Saved entries
-- Opening Marker --

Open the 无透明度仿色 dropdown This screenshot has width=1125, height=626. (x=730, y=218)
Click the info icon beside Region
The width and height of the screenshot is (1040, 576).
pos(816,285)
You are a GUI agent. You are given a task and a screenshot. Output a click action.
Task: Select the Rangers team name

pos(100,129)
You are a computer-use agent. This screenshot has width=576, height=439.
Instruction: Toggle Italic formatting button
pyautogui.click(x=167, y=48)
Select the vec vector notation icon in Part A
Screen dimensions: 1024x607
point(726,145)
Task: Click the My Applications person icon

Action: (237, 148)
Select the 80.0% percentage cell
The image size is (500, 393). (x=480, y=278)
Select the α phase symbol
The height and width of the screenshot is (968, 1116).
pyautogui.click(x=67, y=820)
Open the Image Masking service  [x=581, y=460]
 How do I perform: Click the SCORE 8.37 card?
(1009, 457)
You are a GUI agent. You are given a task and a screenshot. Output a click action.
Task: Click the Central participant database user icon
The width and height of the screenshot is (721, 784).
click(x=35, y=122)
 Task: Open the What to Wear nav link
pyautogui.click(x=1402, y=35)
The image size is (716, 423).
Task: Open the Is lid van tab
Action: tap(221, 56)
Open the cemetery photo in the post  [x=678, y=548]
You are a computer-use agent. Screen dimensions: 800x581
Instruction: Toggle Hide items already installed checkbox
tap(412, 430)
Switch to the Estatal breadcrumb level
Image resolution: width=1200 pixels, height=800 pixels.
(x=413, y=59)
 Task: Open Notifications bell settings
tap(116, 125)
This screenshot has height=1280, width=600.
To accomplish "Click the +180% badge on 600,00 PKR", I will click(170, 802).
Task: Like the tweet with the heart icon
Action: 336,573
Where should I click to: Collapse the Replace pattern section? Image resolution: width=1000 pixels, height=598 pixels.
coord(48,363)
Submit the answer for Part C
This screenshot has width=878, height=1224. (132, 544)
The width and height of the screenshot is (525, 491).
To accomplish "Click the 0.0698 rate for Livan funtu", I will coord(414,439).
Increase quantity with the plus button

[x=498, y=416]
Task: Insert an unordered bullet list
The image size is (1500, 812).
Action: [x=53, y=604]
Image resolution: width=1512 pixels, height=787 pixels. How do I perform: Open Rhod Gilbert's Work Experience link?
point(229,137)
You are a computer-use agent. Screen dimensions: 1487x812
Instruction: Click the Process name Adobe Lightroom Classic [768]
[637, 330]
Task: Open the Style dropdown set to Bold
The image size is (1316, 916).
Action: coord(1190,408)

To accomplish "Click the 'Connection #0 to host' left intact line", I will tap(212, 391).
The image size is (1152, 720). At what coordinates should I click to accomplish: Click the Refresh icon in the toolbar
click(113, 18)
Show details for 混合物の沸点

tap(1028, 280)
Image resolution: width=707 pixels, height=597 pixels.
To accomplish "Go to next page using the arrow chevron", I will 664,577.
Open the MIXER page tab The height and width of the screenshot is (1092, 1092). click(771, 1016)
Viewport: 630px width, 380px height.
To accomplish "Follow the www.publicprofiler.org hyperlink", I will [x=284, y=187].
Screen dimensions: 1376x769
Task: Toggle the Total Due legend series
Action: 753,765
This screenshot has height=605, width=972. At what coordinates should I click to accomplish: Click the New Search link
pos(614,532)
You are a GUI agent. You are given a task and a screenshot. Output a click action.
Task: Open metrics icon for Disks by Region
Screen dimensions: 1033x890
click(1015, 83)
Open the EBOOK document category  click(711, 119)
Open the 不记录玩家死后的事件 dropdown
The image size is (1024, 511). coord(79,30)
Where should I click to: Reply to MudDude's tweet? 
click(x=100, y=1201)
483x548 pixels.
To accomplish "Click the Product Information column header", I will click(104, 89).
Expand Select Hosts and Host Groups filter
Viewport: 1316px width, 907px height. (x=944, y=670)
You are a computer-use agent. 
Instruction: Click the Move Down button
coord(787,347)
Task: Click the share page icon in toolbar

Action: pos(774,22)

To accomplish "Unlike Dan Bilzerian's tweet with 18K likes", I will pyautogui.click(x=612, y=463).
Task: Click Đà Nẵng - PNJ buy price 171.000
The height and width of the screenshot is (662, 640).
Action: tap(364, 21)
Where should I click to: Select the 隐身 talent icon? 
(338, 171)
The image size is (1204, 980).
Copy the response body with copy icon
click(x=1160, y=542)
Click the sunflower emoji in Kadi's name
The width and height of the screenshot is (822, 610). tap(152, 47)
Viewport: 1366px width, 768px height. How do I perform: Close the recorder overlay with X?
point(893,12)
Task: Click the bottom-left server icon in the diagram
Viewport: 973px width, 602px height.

-- Closing Marker --

• PROBLEM REQUIREMENTS
The full set of entries should be copied out exactly as given.

• RESPONSE
Open the 无透明度仿色 dropdown This screenshot has width=1125, height=626. (x=730, y=218)
Click the info icon beside Region
The width and height of the screenshot is (1040, 576).
pos(816,285)
You are a GUI agent. You are given a task and a screenshot. Output a click action.
Task: Select the Rangers team name

pos(100,129)
You are a computer-use agent. This screenshot has width=576, height=439.
Instruction: Toggle Italic formatting button
pyautogui.click(x=167, y=48)
Select the vec vector notation icon in Part A
Screen dimensions: 1024x607
point(726,145)
Task: Click the My Applications person icon

Action: (237, 148)
Select the 80.0% percentage cell
The image size is (500, 393). (x=480, y=278)
Select the α phase symbol
The height and width of the screenshot is (968, 1116).
pyautogui.click(x=67, y=820)
Open the Image Masking service  [x=581, y=460]
 How do I perform: Click the SCORE 8.37 card?
(1009, 457)
You are a GUI agent. You are given a task and a screenshot. Output a click action.
Task: Click the Central participant database user icon
The width and height of the screenshot is (721, 784).
click(x=35, y=122)
 Task: Open the What to Wear nav link
pyautogui.click(x=1402, y=35)
The image size is (716, 423).
Task: Open the Is lid van tab
Action: tap(221, 56)
Open the cemetery photo in the post  [x=678, y=548]
You are a computer-use agent. Screen dimensions: 800x581
Instruction: Toggle Hide items already installed checkbox
tap(412, 430)
Switch to the Estatal breadcrumb level
Image resolution: width=1200 pixels, height=800 pixels.
(x=413, y=59)
 Task: Open Notifications bell settings
tap(116, 125)
This screenshot has height=1280, width=600.
To accomplish "Click the +180% badge on 600,00 PKR", I will click(170, 802).
Task: Like the tweet with the heart icon
Action: 336,573
Where should I click to: Collapse the Replace pattern section? Image resolution: width=1000 pixels, height=598 pixels.
coord(48,363)
Submit the answer for Part C
This screenshot has width=878, height=1224. (132, 544)
The width and height of the screenshot is (525, 491).
To accomplish "Click the 0.0698 rate for Livan funtu", I will coord(414,439).
Increase quantity with the plus button

[x=498, y=416]
Task: Insert an unordered bullet list
The image size is (1500, 812).
Action: [x=53, y=604]
Image resolution: width=1512 pixels, height=787 pixels. How do I perform: Open Rhod Gilbert's Work Experience link?
point(229,137)
You are a computer-use agent. Screen dimensions: 1487x812
Instruction: Click the Process name Adobe Lightroom Classic [768]
[637, 330]
Task: Open the Style dropdown set to Bold
The image size is (1316, 916).
Action: coord(1190,408)

To accomplish "Click the 'Connection #0 to host' left intact line", I will tap(212, 391).
The image size is (1152, 720). At what coordinates should I click to accomplish: Click the Refresh icon in the toolbar
click(113, 18)
Show details for 混合物の沸点

tap(1028, 280)
Image resolution: width=707 pixels, height=597 pixels.
To accomplish "Go to next page using the arrow chevron", I will 664,577.
Open the MIXER page tab The height and width of the screenshot is (1092, 1092). click(771, 1016)
Viewport: 630px width, 380px height.
To accomplish "Follow the www.publicprofiler.org hyperlink", I will [x=284, y=187].
Screen dimensions: 1376x769
Task: Toggle the Total Due legend series
Action: 753,765
This screenshot has height=605, width=972. At what coordinates should I click to accomplish: Click the New Search link
pos(614,532)
You are a GUI agent. You are given a task and a screenshot. Output a click action.
Task: Open metrics icon for Disks by Region
Screen dimensions: 1033x890
click(1015, 83)
Open the EBOOK document category  click(711, 119)
Open the 不记录玩家死后的事件 dropdown
The image size is (1024, 511). coord(79,30)
Where should I click to: Reply to MudDude's tweet? 
click(x=100, y=1201)
483x548 pixels.
To accomplish "Click the Product Information column header", I will click(104, 89).
Expand Select Hosts and Host Groups filter
Viewport: 1316px width, 907px height. (x=944, y=670)
You are a computer-use agent. 
Instruction: Click the Move Down button
coord(787,347)
Task: Click the share page icon in toolbar

Action: pos(774,22)

To accomplish "Unlike Dan Bilzerian's tweet with 18K likes", I will pyautogui.click(x=612, y=463).
Task: Click Đà Nẵng - PNJ buy price 171.000
The height and width of the screenshot is (662, 640).
Action: tap(364, 21)
Where should I click to: Select the 隐身 talent icon? 
(338, 171)
The image size is (1204, 980).
Copy the response body with copy icon
click(x=1160, y=542)
Click the sunflower emoji in Kadi's name
The width and height of the screenshot is (822, 610). tap(152, 47)
Viewport: 1366px width, 768px height. How do I perform: Close the recorder overlay with X?
point(893,12)
Task: Click the bottom-left server icon in the diagram
Viewport: 973px width, 602px height.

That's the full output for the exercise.